Me personally, I hate it when framerate drops below 55 fps or so because then I see multiple copies of things when I move or turn, which I find very distracting especially during fast combat. Same for the shimmer caused by texture/geometry aliasing, although geometry aliasing is less of a factor for me in Doom³ than texture aliasing. That is why I am playing at 1280x960 2AA 16AF with image_lodbias 1, even though the bias causes slight blurring even at 16AF (if you know where to look). Some people may find this horrible - especially those that recommend setting image_lodbias to -1 or -2 :devilish: - but for me it is important that the scene remains smooth and noise-free even if I turn/move. I mean, I have done things like playing Unreal in software mode and Quake2 on a Voodoo², but the fact that I was willing to suffer in the past does not mean that I am willing to suffer now.

I guess that was just a rather long-winded way of saying that artifacts which are static with regard to the geometry - like compression artifacts - may be much less noticable for some people than artifacts resulting from things like poor filtering because the latter are very apparent when moving/turning while the former are only visible upon close inspection. And even then one might have trouble telling whether things were designed this way or the result of artifacting, unless one compares screenshots.
 
Absolutely. Compared to a 32-bit texture, you can have an extra mipmap level on a DXT1 texture and still use half as much memory.

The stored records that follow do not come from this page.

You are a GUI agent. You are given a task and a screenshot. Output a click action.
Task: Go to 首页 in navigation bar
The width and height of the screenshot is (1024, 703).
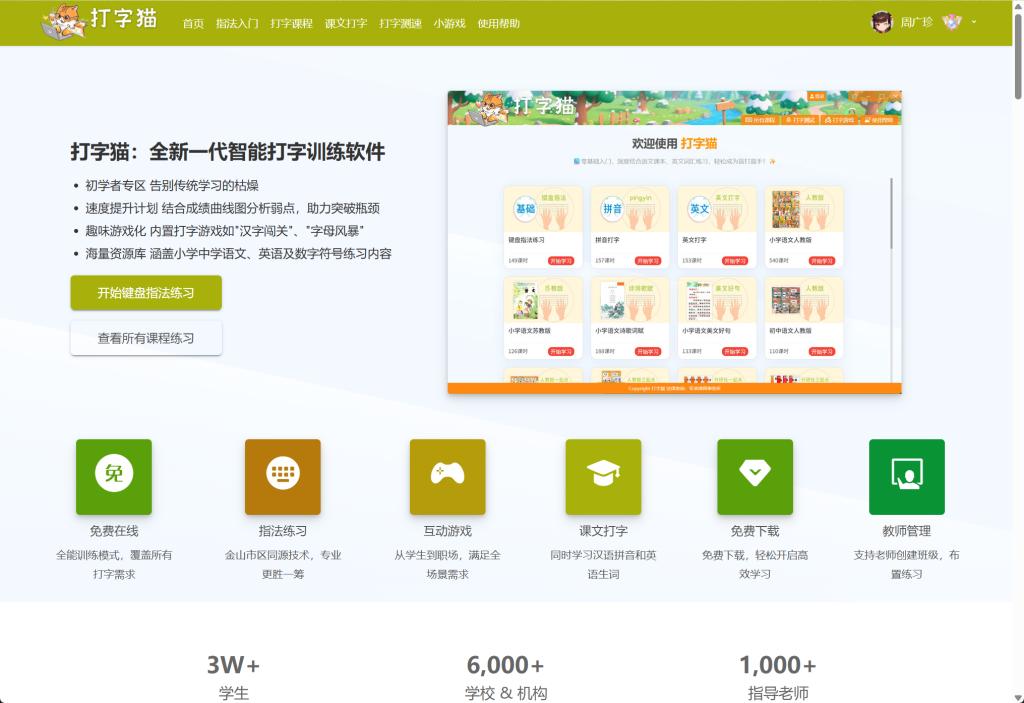(x=193, y=24)
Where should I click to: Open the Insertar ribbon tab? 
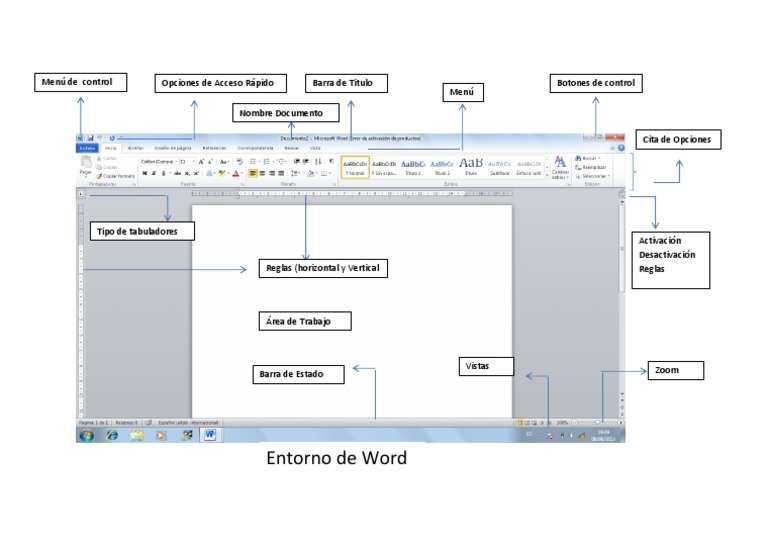click(x=136, y=148)
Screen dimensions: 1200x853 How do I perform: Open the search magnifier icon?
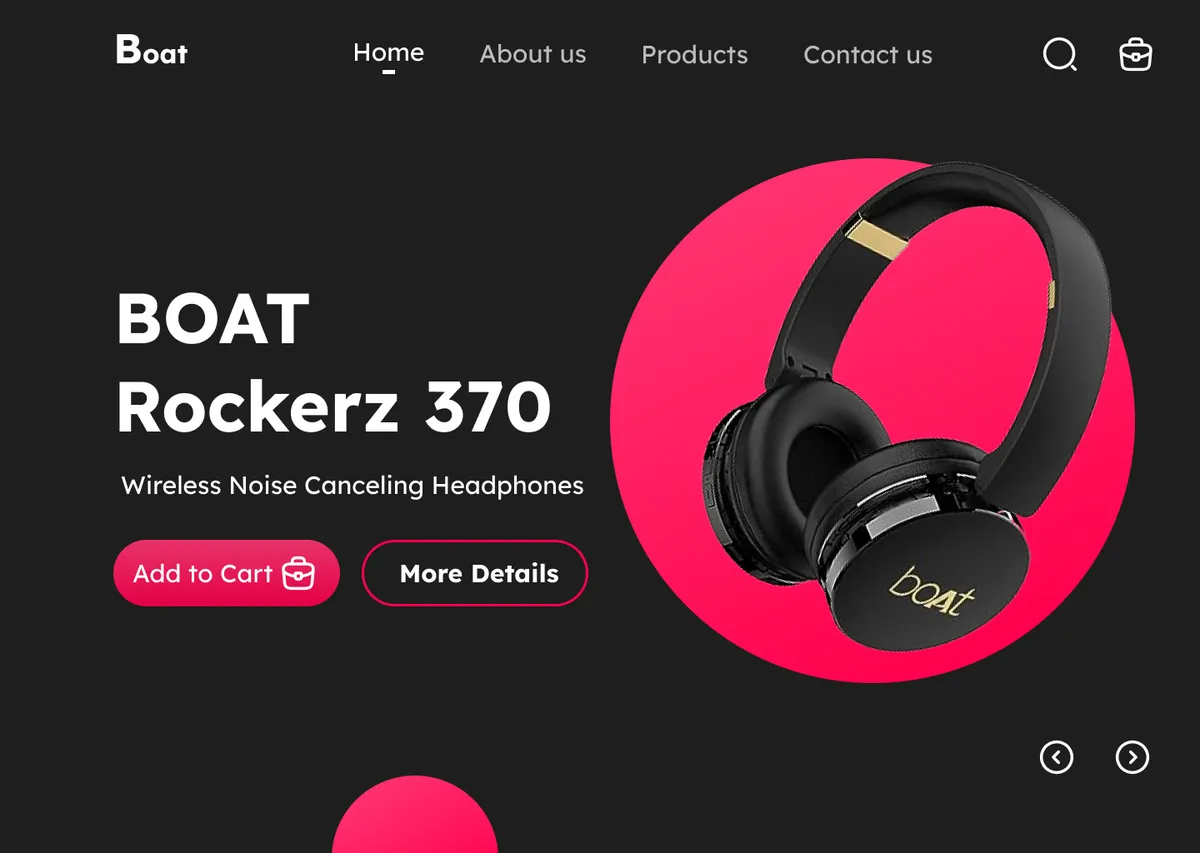click(1060, 54)
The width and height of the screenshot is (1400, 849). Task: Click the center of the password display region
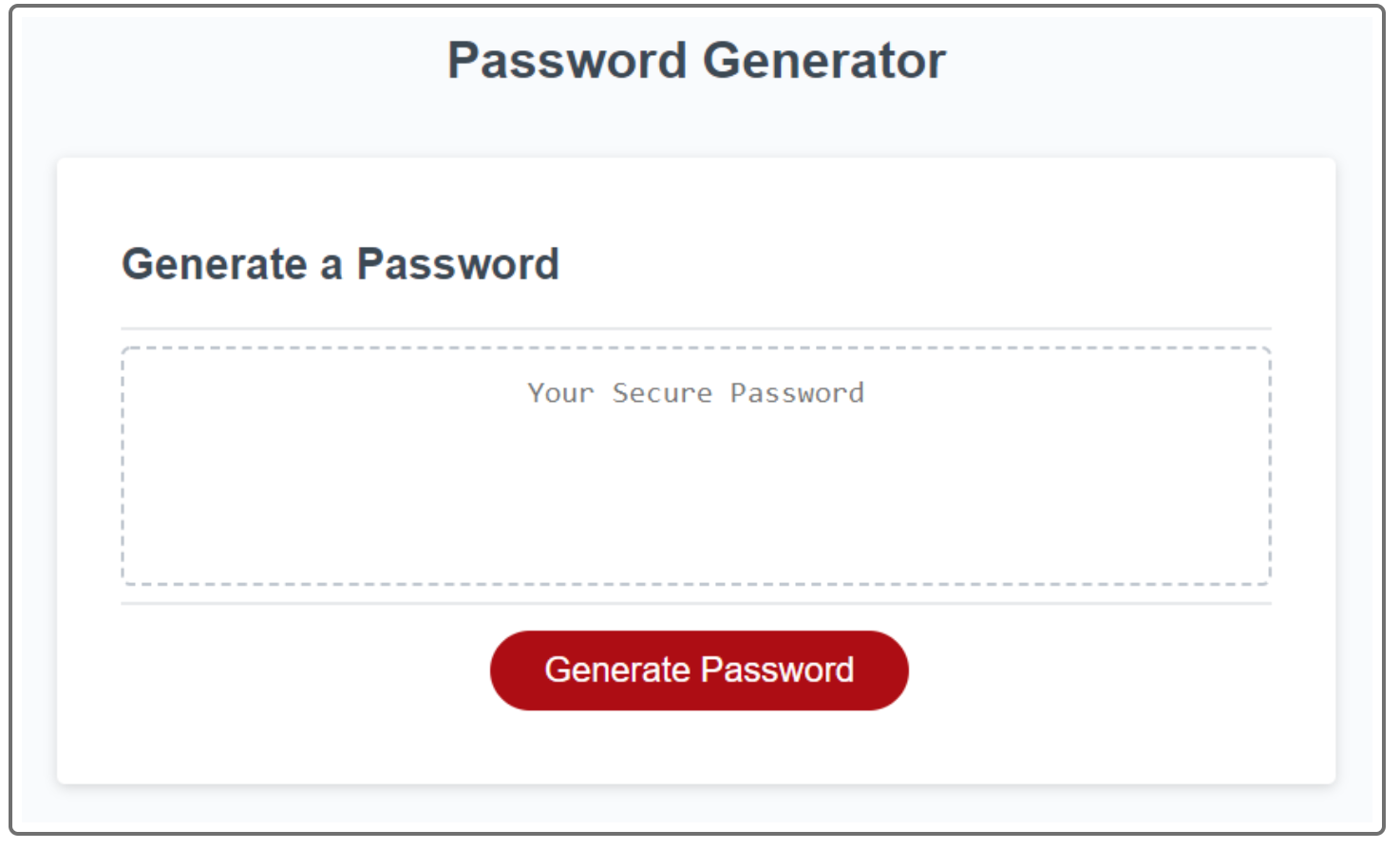[x=696, y=465]
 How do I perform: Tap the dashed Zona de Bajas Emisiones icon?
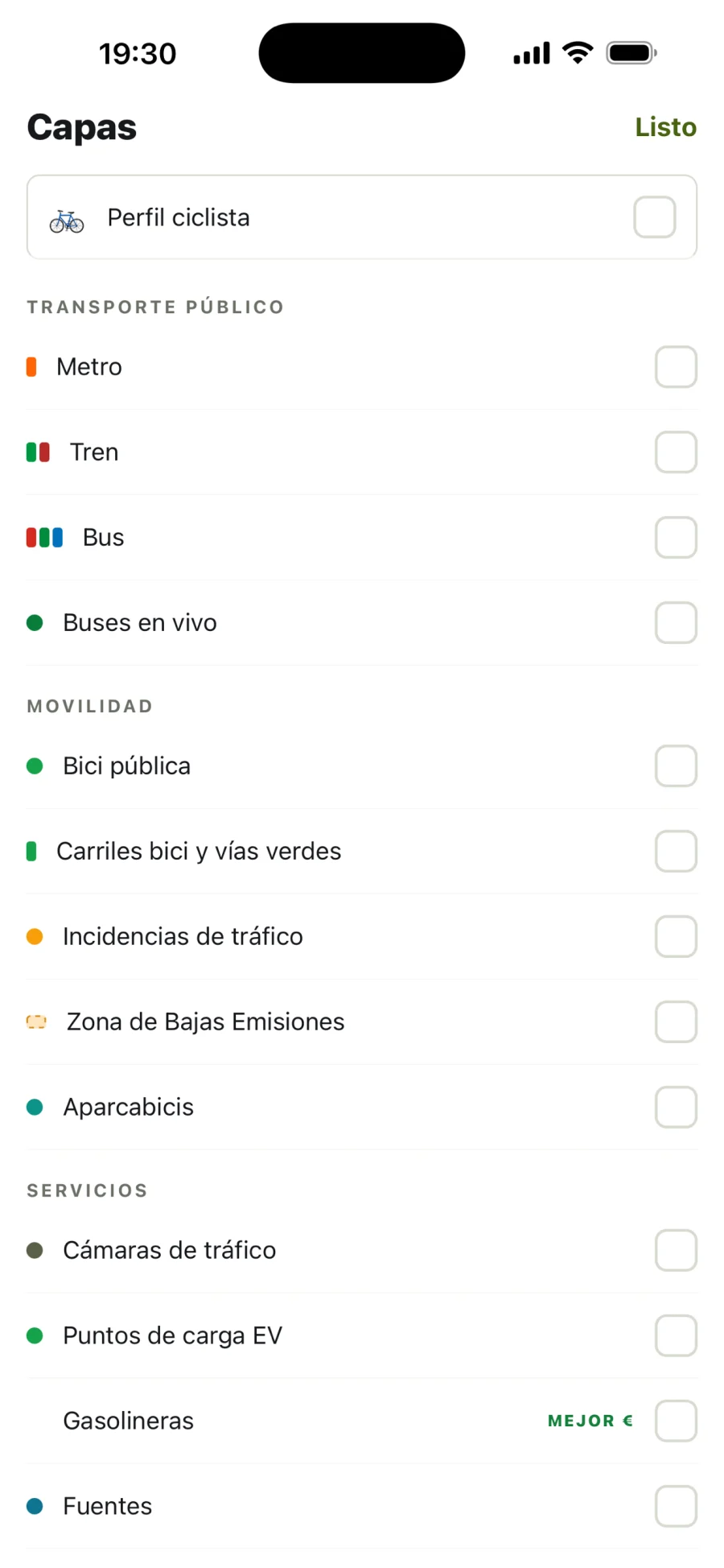click(36, 1022)
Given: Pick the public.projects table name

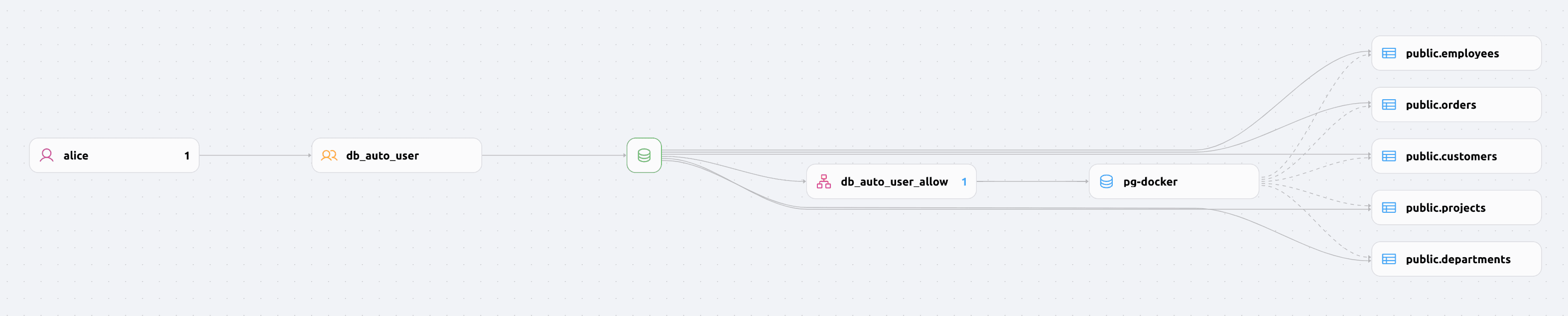Looking at the screenshot, I should (1445, 208).
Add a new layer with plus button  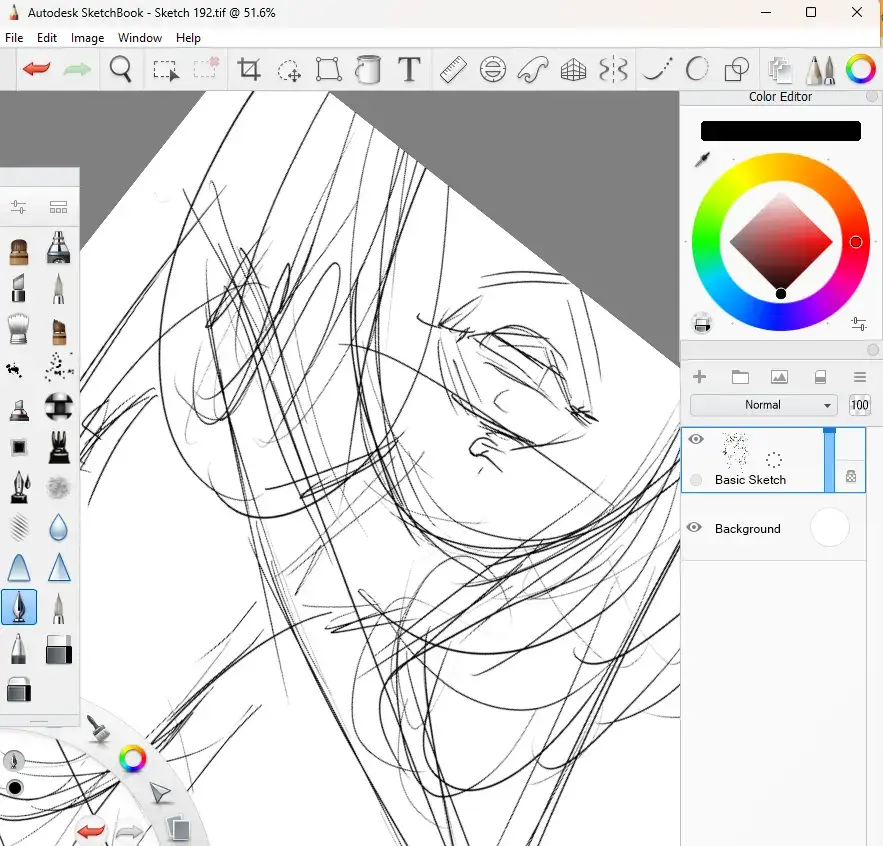click(700, 377)

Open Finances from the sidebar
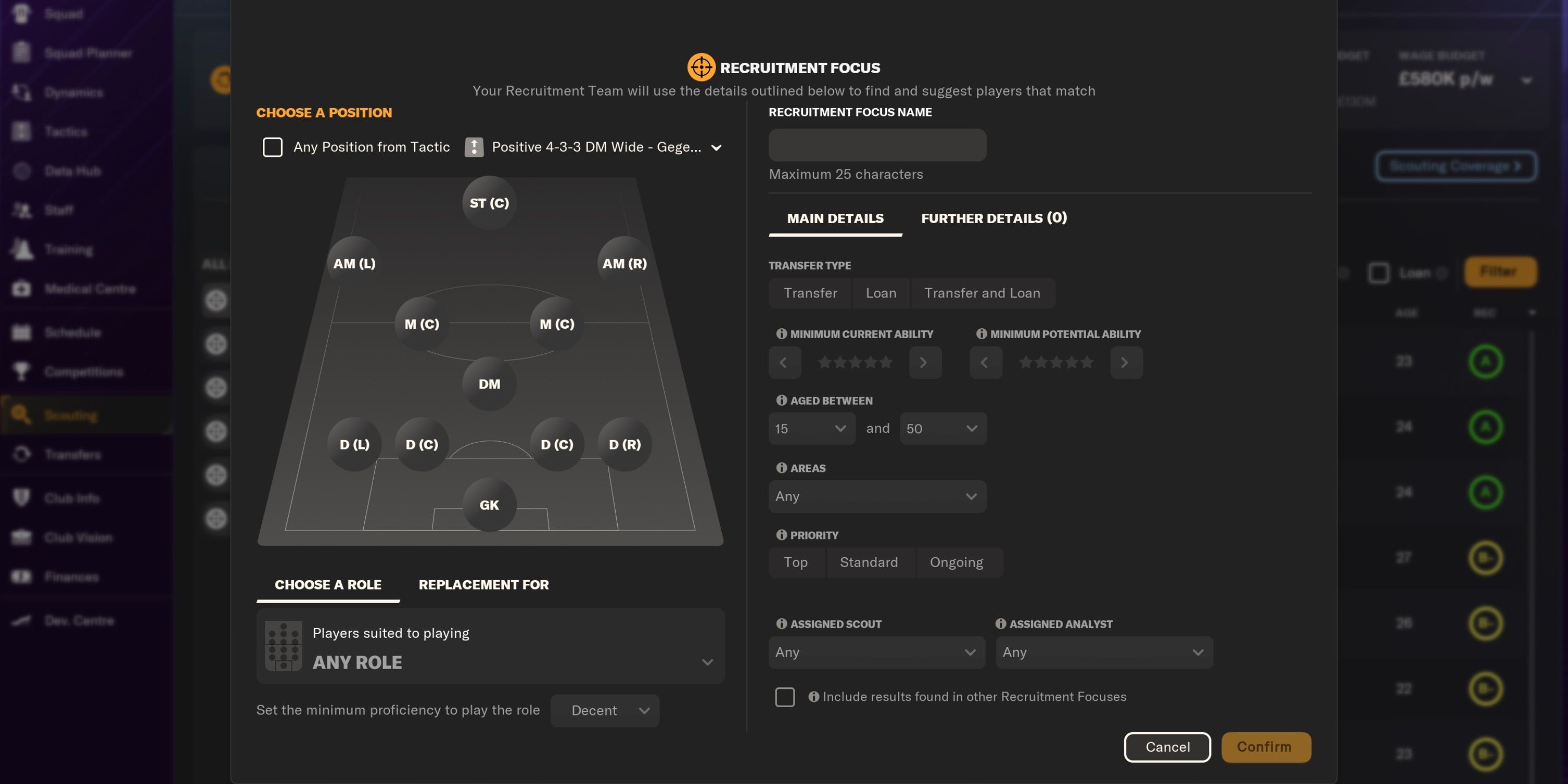(x=21, y=577)
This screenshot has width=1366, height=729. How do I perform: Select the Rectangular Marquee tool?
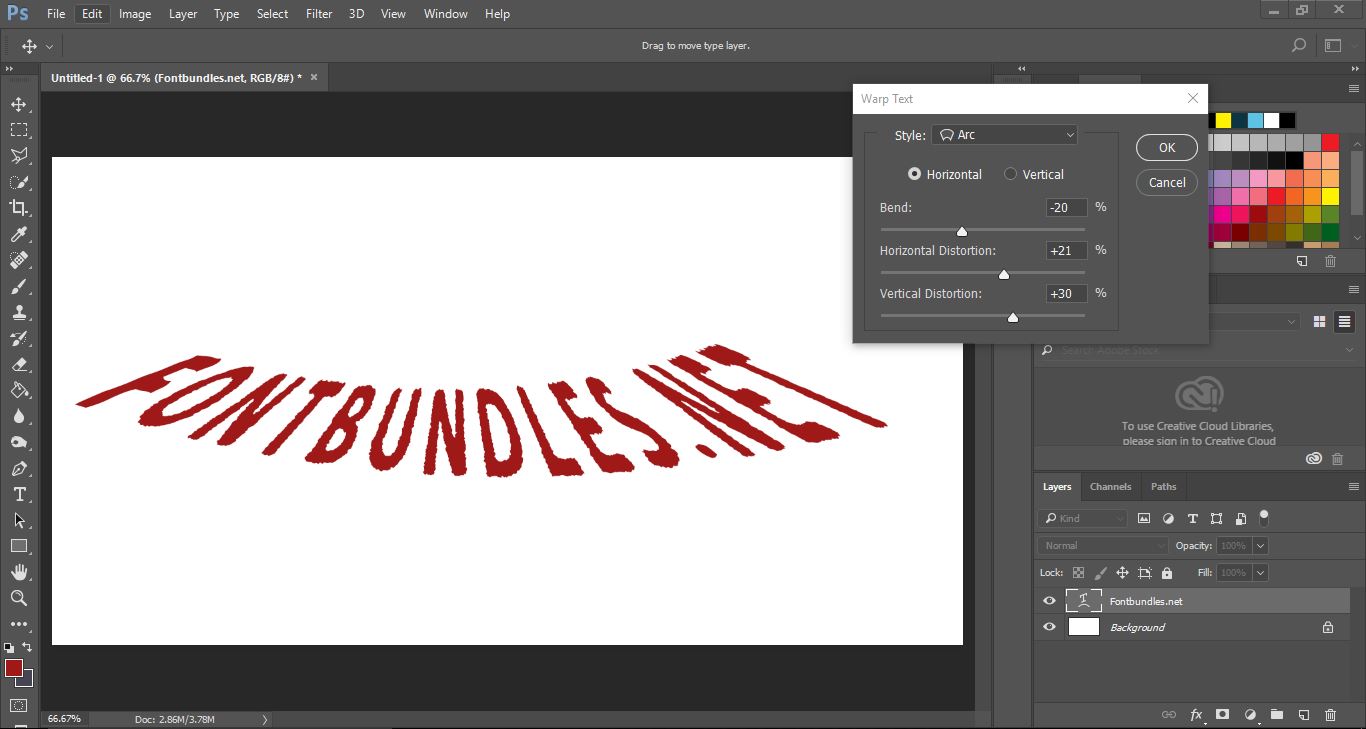pos(20,129)
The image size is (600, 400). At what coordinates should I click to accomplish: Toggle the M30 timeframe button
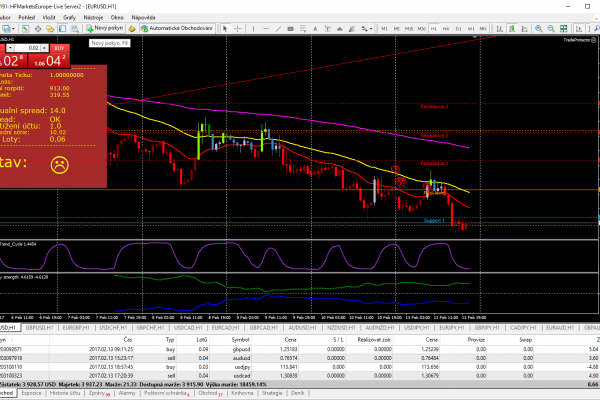pos(421,29)
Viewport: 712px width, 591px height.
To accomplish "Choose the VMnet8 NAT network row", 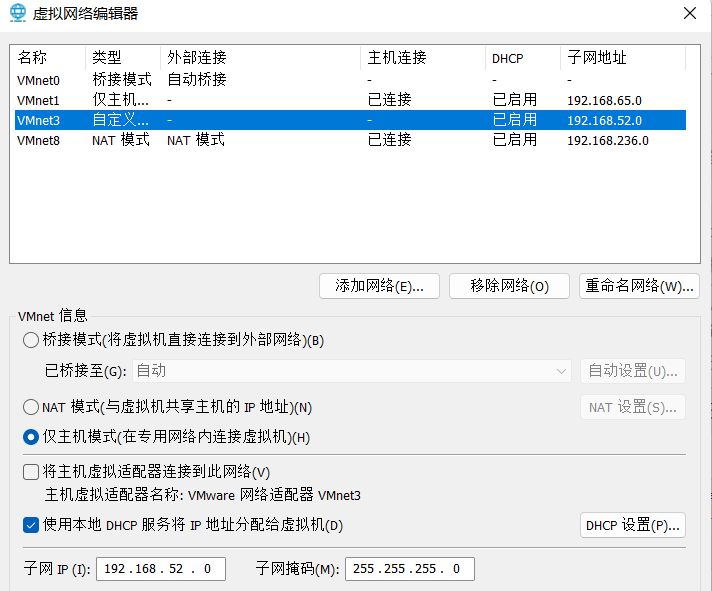I will [40, 140].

In the majority of cases it also reduces the load on the VPU (at lower mip levels there is less fetch, plus other efficiency gains).

Not using DXT1 is crazy. It's almost always a no-lose situation (for visible maps).
 
One "problem" of DXTC is whether to use precompressed textures. I think it's a natural way to precompress at least color textures with DXT1. However, some developers seem to like use JPEG to compress their color textures, since JPEG can compress "better."

IMHO since many people have DVD-ROM and large HDDs, games should be distributed with precompressed textures. Higher resolution, of course. :)
 
Interesting. DXT1 could probably be compressed somewhat further for disk - there's usually reasonable correlations in the 16-bit colours, so a delta/entropy coding method might show some significant further improvements over just a zip file.
 
As long as JPG is used with high quality... At low quality, JPG can have some very visible artifacts... And recompressing JPG artifacts with DXT could be a problem. In some cases, DXT can't handle JPG-artifacts very well at all, so you could get much worse quality than you'd get from DXT compression alone.
 
Dio said:
Interesting. DXT1 could probably be compressed somewhat further for disk - there's usually reasonable correlations in the 16-bit colours, so a delta/entropy coding method might show some significant further improvements over just a zip file.
You'd also possibly want to re-arrange the data so that the colours (after your delta encoding) and the 2bpp indices were separated as that'd probably help something like the bog-standard Zip.

You'd probably also get a small additional compression by doing prediction/differences on the indices as well.
 
Yep, that's what I was thinking. Split 'em up, delta the colour values to signed ints, maybe delta the indices as well (that's the kind of thing I'd want empyrical data on though).

A (very hand-waving) guess is that it would typically come in between 40% and 70% of the size of a DXT1 file - I'd expect the colours to compress pretty well and the indices pretty equally badly.
 
I wrote quick test app that simply splitted the colors and indices. So all color data first in the file, and the index data in the end of the file. Results:

512x512 DXT1

Normal file: 131,200 bytes
Rar compressed: 95,878 bytes (73%)
Zip compressed: 102,250 bytes (78%)

Splitted file: 131,200 bytes
Rar compressed: 89,737 bytes (68%)
Zip compressed: 92,512 bytes (71%)

Not a huge gain, but clearly worth the ten lines of code needed if you got a lot of data. :)
 
Humus said:
Sorry for the OT but is this an actual word?!

Anyway, sorry for the confusion regarding normals compression and the High and Ultra setting (which, as Mordenkainen pointed out, there aren't any normals compression in either modes).